▶ [Work request]: Return exactly the lines below, starting with the one that has "Click 去设置 link for 投票后领取红包" and going on through the one that has "Task: Open the 5.0µs/div timebase selector".

▶ [Stored data]:
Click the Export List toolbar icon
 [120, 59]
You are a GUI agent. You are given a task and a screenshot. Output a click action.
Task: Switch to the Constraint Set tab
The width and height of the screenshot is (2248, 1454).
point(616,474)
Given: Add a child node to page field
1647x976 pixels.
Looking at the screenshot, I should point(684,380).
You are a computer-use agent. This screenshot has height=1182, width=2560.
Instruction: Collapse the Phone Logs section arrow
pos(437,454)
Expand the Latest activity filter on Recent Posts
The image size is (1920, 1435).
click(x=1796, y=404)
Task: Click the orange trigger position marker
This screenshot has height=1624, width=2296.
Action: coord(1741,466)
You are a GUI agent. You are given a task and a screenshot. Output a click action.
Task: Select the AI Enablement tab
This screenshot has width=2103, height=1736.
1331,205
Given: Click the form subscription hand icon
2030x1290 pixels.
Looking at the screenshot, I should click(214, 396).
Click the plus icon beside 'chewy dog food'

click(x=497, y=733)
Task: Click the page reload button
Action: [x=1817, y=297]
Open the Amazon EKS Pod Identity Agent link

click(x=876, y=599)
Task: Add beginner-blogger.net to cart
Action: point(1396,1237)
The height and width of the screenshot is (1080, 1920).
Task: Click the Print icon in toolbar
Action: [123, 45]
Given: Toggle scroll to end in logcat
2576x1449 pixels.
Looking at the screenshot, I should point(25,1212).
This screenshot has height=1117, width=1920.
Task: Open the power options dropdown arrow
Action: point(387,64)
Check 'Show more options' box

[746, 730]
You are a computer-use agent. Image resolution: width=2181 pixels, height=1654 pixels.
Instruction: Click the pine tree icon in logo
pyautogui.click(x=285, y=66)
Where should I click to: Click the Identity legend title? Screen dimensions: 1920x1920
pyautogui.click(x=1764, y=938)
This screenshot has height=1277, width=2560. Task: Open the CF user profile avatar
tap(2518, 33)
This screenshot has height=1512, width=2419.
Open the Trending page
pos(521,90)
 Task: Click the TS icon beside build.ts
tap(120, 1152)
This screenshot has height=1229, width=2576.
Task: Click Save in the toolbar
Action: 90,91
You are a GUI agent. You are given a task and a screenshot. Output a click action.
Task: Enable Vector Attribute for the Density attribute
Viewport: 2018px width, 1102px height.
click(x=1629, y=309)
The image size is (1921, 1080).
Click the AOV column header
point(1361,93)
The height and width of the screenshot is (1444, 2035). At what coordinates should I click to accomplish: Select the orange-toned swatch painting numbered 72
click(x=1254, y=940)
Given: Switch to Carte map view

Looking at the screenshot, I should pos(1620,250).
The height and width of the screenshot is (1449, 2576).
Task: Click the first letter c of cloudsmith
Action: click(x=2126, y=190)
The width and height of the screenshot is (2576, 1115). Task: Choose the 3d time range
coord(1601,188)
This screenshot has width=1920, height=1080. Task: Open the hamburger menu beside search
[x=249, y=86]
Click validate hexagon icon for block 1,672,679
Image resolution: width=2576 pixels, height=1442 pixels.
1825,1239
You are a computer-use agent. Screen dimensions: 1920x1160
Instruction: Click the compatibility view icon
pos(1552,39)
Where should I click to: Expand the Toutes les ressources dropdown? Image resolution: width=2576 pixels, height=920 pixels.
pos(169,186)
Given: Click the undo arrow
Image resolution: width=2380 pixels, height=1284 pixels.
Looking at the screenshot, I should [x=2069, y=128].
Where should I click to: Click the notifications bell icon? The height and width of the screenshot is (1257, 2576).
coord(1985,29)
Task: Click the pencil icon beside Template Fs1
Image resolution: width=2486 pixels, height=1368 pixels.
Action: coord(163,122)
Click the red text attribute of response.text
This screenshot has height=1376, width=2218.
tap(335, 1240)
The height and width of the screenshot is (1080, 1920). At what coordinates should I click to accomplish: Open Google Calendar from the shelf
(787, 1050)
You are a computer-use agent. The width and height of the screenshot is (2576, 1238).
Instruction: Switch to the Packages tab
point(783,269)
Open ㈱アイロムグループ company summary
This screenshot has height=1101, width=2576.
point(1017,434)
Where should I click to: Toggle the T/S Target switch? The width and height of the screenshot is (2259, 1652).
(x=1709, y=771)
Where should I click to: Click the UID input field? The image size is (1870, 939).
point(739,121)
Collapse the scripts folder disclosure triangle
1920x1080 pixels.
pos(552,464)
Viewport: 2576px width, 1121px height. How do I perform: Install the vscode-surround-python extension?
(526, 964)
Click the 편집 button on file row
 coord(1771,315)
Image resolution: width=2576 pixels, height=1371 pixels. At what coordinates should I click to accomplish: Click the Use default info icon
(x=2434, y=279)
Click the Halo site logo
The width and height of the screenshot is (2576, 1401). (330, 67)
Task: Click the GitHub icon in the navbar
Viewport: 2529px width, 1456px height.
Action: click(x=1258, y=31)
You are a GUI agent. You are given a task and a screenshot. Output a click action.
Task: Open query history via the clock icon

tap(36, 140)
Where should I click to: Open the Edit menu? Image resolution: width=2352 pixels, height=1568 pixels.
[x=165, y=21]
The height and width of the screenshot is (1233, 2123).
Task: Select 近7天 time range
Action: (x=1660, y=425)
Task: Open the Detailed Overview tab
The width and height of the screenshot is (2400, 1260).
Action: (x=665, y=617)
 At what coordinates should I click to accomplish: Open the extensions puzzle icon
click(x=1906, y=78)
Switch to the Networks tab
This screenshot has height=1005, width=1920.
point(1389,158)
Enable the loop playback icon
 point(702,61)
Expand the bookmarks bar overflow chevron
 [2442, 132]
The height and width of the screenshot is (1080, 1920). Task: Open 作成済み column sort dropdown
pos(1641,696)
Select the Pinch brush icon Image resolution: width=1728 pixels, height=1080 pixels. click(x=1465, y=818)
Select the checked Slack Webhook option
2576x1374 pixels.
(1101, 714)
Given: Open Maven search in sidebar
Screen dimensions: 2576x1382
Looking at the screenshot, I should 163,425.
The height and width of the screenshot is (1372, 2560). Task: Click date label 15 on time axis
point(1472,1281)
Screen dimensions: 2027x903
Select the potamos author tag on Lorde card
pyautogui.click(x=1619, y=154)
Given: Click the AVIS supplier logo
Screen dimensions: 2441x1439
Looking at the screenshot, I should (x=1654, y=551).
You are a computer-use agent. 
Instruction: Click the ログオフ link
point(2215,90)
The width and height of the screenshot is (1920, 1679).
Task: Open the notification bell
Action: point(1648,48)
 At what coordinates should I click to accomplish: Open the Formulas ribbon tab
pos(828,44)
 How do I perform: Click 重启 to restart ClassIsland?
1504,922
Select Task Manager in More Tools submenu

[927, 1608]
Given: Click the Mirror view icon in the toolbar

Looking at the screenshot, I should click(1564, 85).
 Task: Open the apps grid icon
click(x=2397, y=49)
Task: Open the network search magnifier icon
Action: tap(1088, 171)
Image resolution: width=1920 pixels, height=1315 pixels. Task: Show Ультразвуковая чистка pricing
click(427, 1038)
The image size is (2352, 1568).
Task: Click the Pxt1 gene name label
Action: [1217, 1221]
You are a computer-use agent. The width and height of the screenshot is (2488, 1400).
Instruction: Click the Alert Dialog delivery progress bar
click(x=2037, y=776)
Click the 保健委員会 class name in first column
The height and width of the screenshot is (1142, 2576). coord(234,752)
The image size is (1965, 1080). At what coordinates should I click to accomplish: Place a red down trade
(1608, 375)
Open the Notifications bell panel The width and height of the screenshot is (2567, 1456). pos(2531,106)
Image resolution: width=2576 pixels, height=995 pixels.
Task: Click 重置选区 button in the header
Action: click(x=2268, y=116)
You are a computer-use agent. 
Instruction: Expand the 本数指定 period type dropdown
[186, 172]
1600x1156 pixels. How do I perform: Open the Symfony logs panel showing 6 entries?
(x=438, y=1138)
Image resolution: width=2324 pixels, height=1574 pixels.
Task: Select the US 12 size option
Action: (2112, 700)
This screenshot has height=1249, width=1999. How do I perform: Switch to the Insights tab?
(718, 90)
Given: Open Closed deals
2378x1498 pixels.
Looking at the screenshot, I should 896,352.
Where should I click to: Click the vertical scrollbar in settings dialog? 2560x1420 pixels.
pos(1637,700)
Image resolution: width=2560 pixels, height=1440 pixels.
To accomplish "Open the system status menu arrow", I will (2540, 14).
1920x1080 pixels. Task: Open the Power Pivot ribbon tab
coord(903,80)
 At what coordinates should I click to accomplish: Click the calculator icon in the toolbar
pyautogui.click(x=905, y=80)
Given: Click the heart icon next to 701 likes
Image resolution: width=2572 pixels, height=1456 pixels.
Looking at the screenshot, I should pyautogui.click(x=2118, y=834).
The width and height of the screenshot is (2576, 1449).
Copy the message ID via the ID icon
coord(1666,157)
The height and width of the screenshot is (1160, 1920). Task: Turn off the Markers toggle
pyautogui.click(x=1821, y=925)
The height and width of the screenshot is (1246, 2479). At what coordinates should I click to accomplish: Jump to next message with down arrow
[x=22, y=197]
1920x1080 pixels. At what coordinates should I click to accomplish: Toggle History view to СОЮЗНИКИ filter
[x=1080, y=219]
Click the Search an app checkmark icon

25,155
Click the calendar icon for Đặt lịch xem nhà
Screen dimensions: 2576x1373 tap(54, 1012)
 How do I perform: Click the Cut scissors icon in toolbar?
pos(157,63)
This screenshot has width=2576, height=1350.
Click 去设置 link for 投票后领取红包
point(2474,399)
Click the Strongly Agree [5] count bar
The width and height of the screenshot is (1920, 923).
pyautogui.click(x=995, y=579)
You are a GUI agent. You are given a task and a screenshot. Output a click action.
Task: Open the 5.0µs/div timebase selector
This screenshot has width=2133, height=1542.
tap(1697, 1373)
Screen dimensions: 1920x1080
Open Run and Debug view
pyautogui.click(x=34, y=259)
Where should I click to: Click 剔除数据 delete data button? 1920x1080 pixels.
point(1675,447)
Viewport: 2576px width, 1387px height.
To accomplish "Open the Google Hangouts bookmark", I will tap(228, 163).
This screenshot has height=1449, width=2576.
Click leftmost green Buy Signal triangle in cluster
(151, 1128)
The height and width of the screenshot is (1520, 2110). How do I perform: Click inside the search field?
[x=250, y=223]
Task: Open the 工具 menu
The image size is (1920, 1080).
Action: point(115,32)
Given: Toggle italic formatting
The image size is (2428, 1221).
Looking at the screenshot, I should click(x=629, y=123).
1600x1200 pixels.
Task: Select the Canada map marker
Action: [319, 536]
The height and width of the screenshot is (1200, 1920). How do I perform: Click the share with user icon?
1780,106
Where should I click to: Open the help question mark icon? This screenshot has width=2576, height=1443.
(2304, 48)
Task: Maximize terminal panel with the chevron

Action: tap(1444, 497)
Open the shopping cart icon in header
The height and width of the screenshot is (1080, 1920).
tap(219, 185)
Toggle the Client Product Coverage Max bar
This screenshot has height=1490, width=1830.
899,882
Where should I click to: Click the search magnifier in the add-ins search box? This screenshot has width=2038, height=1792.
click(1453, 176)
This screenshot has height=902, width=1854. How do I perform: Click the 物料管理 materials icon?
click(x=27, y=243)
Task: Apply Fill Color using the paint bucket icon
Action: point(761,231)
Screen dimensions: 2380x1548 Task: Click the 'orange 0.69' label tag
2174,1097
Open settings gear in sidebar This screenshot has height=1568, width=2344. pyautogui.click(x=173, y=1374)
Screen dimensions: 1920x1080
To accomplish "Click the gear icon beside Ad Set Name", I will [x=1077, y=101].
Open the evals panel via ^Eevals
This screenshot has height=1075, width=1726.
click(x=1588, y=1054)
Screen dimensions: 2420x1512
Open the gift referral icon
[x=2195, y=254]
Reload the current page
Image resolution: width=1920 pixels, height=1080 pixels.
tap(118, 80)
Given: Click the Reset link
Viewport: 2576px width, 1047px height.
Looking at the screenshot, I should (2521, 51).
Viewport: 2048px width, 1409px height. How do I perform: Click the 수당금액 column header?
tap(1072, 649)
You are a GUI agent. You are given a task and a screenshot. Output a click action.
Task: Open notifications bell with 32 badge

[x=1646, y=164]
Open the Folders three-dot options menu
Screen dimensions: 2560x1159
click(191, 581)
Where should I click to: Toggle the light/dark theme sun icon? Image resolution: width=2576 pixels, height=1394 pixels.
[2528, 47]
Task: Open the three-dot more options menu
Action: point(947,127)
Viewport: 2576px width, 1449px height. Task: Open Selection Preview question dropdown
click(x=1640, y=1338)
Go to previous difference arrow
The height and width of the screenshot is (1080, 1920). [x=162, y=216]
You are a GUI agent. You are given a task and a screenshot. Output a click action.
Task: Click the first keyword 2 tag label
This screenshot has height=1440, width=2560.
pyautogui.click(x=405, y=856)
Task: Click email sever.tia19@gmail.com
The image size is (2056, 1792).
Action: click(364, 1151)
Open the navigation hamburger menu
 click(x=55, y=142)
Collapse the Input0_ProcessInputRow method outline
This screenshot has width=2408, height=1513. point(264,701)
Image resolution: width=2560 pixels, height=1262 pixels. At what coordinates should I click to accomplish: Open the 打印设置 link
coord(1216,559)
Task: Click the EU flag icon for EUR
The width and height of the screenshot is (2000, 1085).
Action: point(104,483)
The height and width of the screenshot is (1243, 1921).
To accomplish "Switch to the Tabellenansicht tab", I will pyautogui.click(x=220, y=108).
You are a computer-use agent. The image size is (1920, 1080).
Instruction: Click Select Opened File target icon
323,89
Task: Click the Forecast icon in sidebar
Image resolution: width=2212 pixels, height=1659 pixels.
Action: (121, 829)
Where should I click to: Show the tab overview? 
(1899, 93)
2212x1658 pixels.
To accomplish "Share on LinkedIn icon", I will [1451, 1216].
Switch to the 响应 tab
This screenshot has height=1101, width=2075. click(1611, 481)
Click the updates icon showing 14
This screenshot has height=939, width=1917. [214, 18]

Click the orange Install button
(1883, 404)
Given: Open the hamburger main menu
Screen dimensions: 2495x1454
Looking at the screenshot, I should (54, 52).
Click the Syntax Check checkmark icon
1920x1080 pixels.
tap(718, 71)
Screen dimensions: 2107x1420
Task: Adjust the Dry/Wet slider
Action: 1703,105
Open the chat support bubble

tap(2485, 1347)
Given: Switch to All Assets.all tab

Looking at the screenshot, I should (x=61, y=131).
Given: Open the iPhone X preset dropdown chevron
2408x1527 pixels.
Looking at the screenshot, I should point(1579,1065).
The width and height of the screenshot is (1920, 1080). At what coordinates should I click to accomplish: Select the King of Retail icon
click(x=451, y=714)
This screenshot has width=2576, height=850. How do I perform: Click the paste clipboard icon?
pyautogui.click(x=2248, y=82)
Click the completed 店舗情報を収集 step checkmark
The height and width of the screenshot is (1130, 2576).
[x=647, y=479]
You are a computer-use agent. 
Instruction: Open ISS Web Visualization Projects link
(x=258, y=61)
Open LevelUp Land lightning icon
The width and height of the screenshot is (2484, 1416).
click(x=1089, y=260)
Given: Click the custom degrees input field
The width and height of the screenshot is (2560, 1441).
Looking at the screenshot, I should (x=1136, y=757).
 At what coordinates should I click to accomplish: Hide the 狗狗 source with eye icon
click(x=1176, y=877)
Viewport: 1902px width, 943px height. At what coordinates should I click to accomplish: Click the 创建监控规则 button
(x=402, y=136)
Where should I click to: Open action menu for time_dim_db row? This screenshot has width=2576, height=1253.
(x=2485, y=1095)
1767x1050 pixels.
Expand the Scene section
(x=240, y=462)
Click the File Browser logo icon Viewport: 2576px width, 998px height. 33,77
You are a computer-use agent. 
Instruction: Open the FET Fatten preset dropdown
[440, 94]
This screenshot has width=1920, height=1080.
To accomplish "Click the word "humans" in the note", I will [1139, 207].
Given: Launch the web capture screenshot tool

▶ [Answer]:
Click 去设置 link for 投票后领取红包
point(2474,399)
Click the Strongly Agree [5] count bar
The width and height of the screenshot is (1920, 923).
pyautogui.click(x=995, y=579)
You are a GUI agent. You are given a task and a screenshot. Output a click action.
Task: Open the 5.0µs/div timebase selector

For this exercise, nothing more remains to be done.